How to end homelessness? It’s a question metro Denver has grappled with for awhile. And in a region experiencing tremendous growth, you cannot talk about homelessness without talking about affording housing. Now, a different approach is taking shape.
Erik Soliván is executive director of Denver’s recently created Housing and Opportunities for People Everywhere, or the Office of HOPE. Will Connelly is the executive director of the regional nonprofit Metro Denver Homeless Initiative, which works independent of the city. They began these positions in January.
Soliván and Connelly spoke with Colorado Matters host Nathan Heffel. They touched on a wide range of topics related to homelessness and affordable housing, including new programs they'd like to test in the metro, what Trump's proposed cuts to the United States Department of Housing and Urban Development (HUD) could mean for the work they do, gentrification and Denver's controversial urban camping ban.
Highlights from the conversation are below.
Soliván on if HOPE replaces the mission of Denver's Road Home, which was billed as the “10-year plan to end homelessness":
"No. The efforts of the HOPE office is broader in scale. Denver's Road Home, at the time that it was created in 2004, addressed a different kind of Denver, a different kind of economics and a different kind of growth in the city. So now as we step back, and look at the issue of affordable housing globally, and see the role Denver's Road Home will continue to play in the area of homelessness, we're going to connect [that] to affordable housing, permanent bridge supportive housing and homeownership, as well as services and workforce training to take a new approach to a growing Denver."

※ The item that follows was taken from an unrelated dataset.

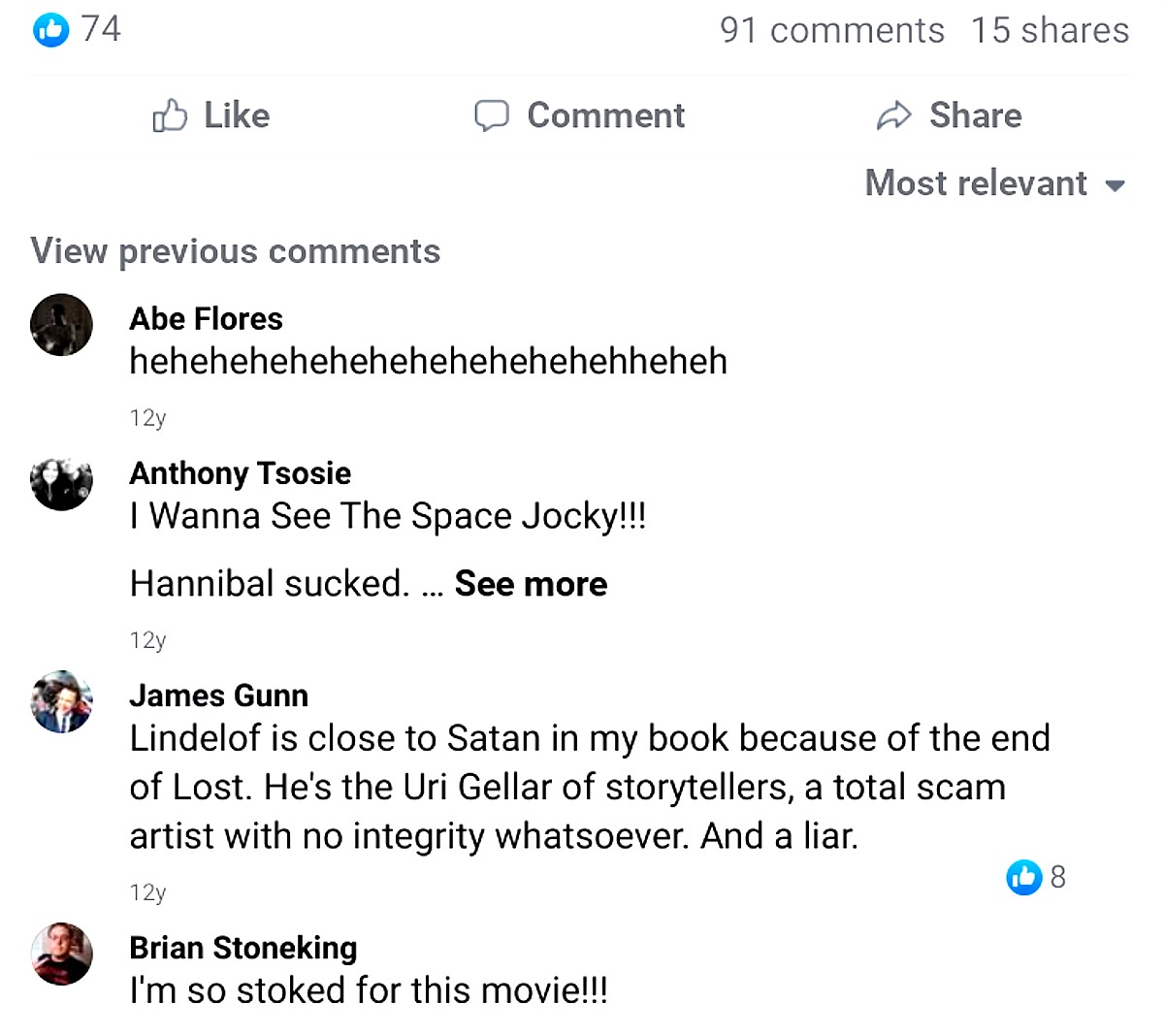The image size is (1164, 1036).
Task: Open the 91 comments link
Action: (831, 30)
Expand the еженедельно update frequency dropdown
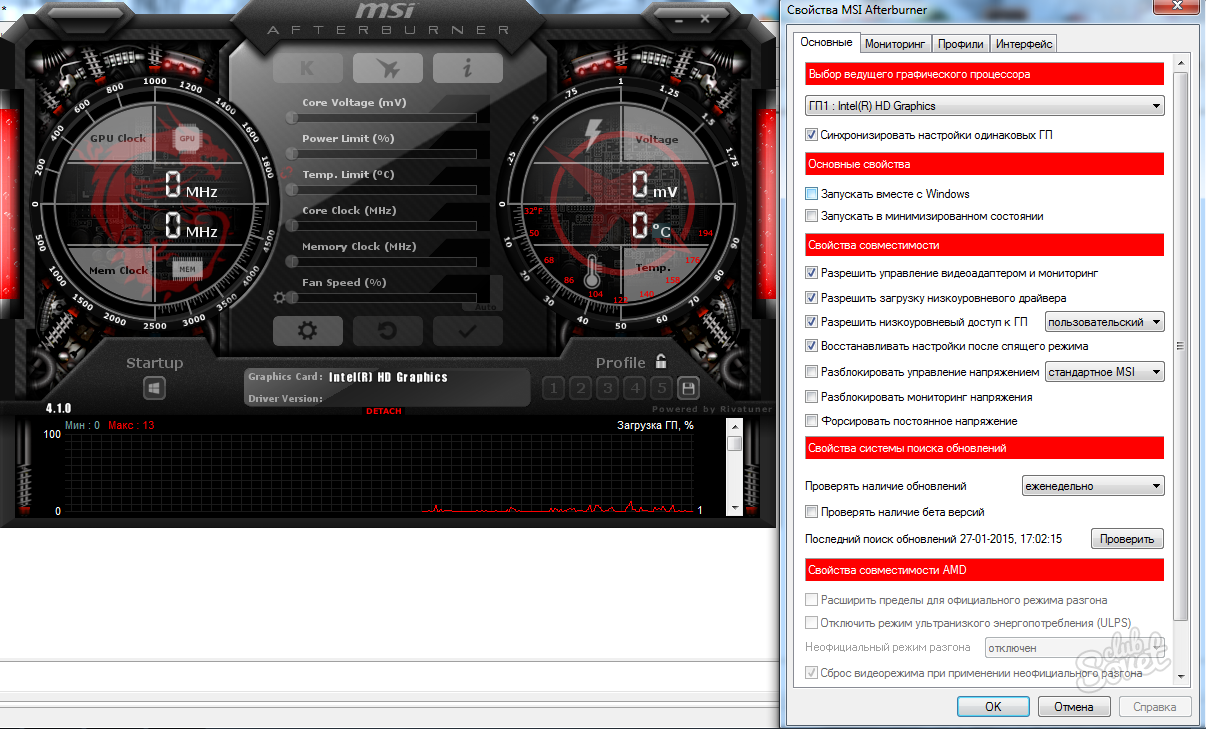The image size is (1206, 729). (x=1093, y=486)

Connelly on a regional plan to address homelessness versus a city-level plan:
"That means that all of the programs and all of the resources dedicated to homelessness [in Denver and the seven surrounding counties] are aligned and they share a set of common goals, and are working towards the main goal of getting every person, or every family, that's experiencing homelessness in the region into housing. The regional work is important because people experiencing homelessness cross city and county lines... so we need to have plans in place to make sure we're coordinating our services and resources... A system to end homelessness, at its core, realizes that homelessness is a crisis. A person that experiences homelessness is in a state of emergency. So a system to end homelessness tries to solve that crisis as quickly as possible, even if that person has other needs like substance abuse or mental health services, budgeting or other life skills."

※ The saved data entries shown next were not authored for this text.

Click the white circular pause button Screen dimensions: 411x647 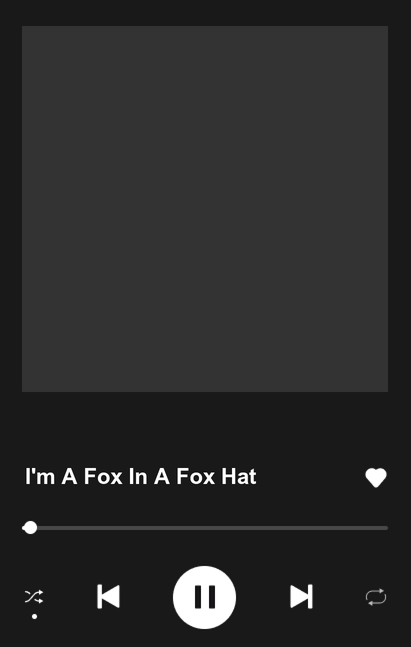(204, 597)
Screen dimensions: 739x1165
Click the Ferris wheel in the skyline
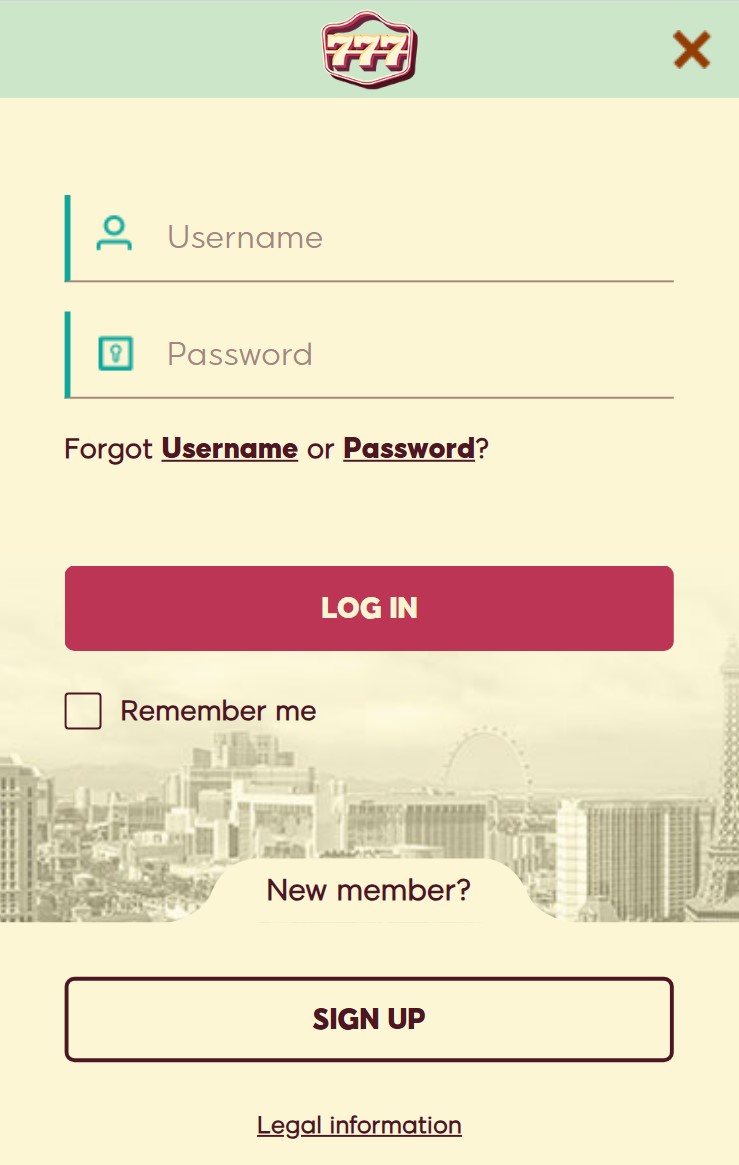click(x=487, y=765)
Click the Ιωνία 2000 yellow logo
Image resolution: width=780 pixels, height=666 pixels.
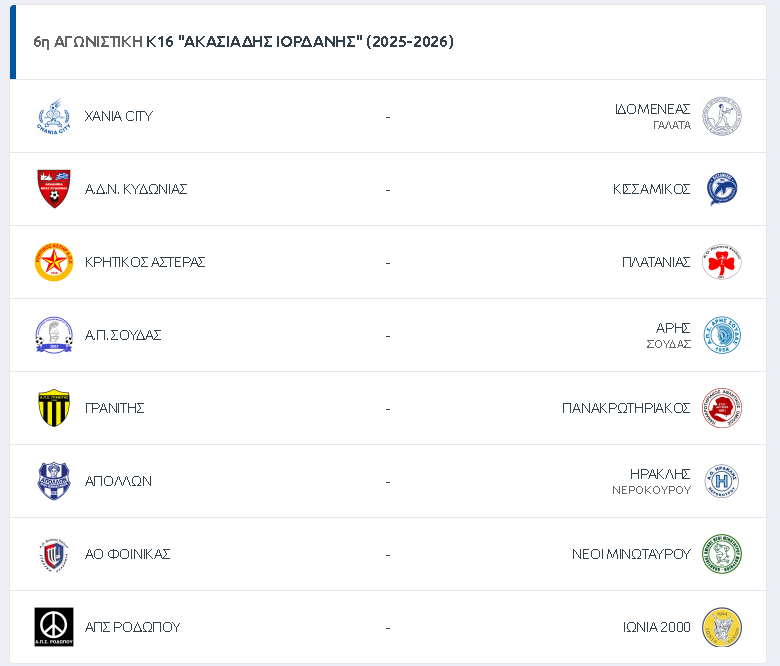[x=721, y=627]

Soliván on Denver's urban camping band and the city's relationship with these encampments moving forward:
"The camping ban and the media coverage particularly of these clean up days, [when the city breaks up the encampments], are really just capturing a symptom of a larger problem around affordable housing and the housing responsibility that we as a community must meet. The coverage of the clean-up day doesn't fully capture the weeks of services and outreach that occur... Moving forward, we [need to] open up that dialogue with our advocacy groups, inviting them to the table to say how do we look at this together."

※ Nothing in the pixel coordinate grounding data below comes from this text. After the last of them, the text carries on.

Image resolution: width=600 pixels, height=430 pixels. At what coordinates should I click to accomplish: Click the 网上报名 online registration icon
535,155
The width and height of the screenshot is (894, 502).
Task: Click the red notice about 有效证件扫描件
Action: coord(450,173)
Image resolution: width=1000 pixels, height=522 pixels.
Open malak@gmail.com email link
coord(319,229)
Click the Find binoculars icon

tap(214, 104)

Connelly on lowering barriers to help get people into permanent housing:
"We need to make sure that each part of our homelessness system is housing focused, from shelter, to street outreach, all the way up through all the programs that we have, so that we're having these conversations and we're bringing landlords and other folks who have existing units to the table to help us try to figure this out... Homelessness in my view is not an intrinsic characteristic of someone; it's not a personal failing... So kind of normalizing that versus always pointing to the fact that they've experienced homelessness in the past because there is a lot of stigma around that."